Doyle has a voice that is compelling and draws you into the life of Melody and Henry Smart who live in Ireland. Even through the vivid recounting of rough times, heart-wrenching miscarriages and stillborn children you root for this couple. The reader is rewarded by the birth of baby Henry Smart who is the picture of health in all of the poverty artfully portrayed by Doyle in a colloquial, yet literary manner.
Young Henry Smart’s life parallels Ireland’s campaign for freedom from British rule and Henry is somehow a part of every important phase of the Revolution. It reminded me of the movie Forrest Gump and how Forrest was inserted in all of the important movements and moments in American history in the 60’s, 70’s and 80’s. However, A Star Called Henry is nowhere near the campiness of Gump. It is at once surreal, poignant, literary and gritty due to the Irish brogue voice Doyle utilizes throughout the book.

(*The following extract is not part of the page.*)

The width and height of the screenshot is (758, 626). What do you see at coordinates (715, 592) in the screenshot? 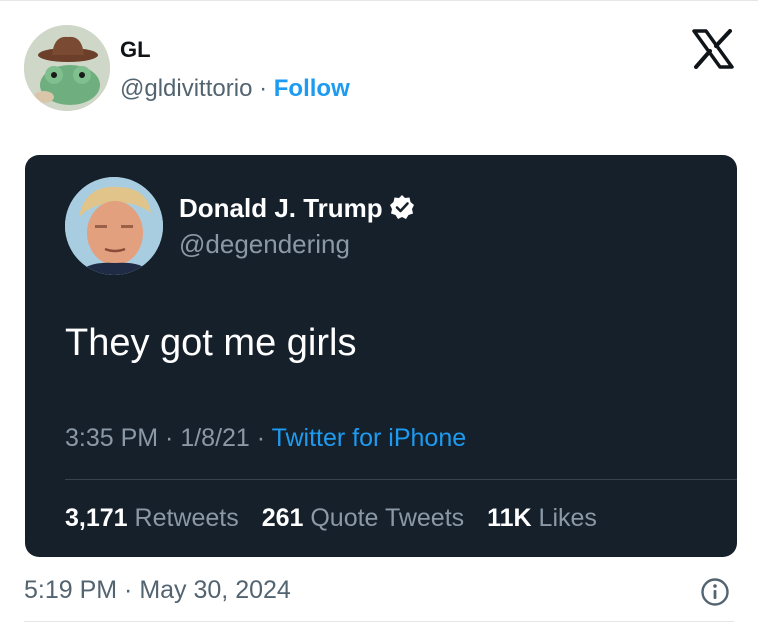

There’s one passage on page 208 that gripped me and encapsulated the entire struggle for independence and the inner machinations of the British Empire at the time. This one passage left a great impression on me. It is:
“And the British would hit back; they’d over-react. They always did. Over the next four years, they never let us down. It wasn’t that they made bad judgments, got the mood of the country wrong: they never judged at all. They never considered the mood of the country worth judging. They made rebels of thousands of quiet people who’d never thought beyond their garden gates. They were always our greatest ally; we could never have done it without them.” – Roddy Doyle, A Star Called Henry
This is the type of book I read – one full of insight, humor, and the realities of life of those less than privileged. It is definitely rough reading at times however there’s a wonderful payoff when you finish the book.